Cross-Linking Proteins by Laccase-Catalyzed Oxidation: Importance Relative to Other Modifications

Laccase-catalyzed oxidation was able to induce intermolecular cross-links in β-lactoglobulin, and ferulic acid-mediated laccase-catalyzed oxidation was able to induce intermolecular cross-links in α-casein, whereas transglutaminase cross-linked only α-casein. In addition, different patterns of laccase-induced oxidative modifications were detected, including dityrosine formation, formation of fluorescent tryptophan oxidation products, and carbonyls derived from histidine, tryptophan, and methionine. Laccase-catalyzed oxidation as well as transglutaminase induced only minor changes in surface tension of the proteins, and the changes could not be correlated to protein cross-linking.
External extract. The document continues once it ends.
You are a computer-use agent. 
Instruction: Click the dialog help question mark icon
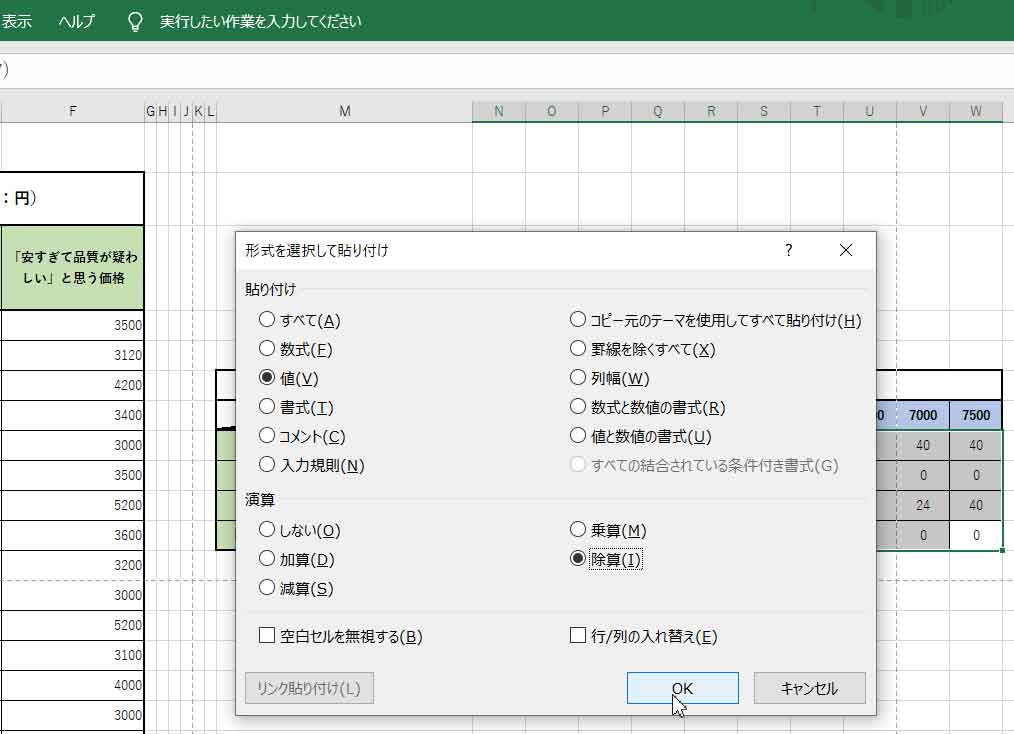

The presence of ferulic acid was found to influence the effect of laccase, allowing laccase to form irreducible intermolecular cross-links in β-lactoglobulin and resulting in proteins exercising higher surface tensions due to cross-linking as well as other oxidative modifications. The outcome of using ferulic acid-mediated laccase-catalyzed oxidation to modify the functional properties of proteinaceous food components or other biosystems is expected to be highly dependent on the protein composition, resulting in different changes of the functional properties.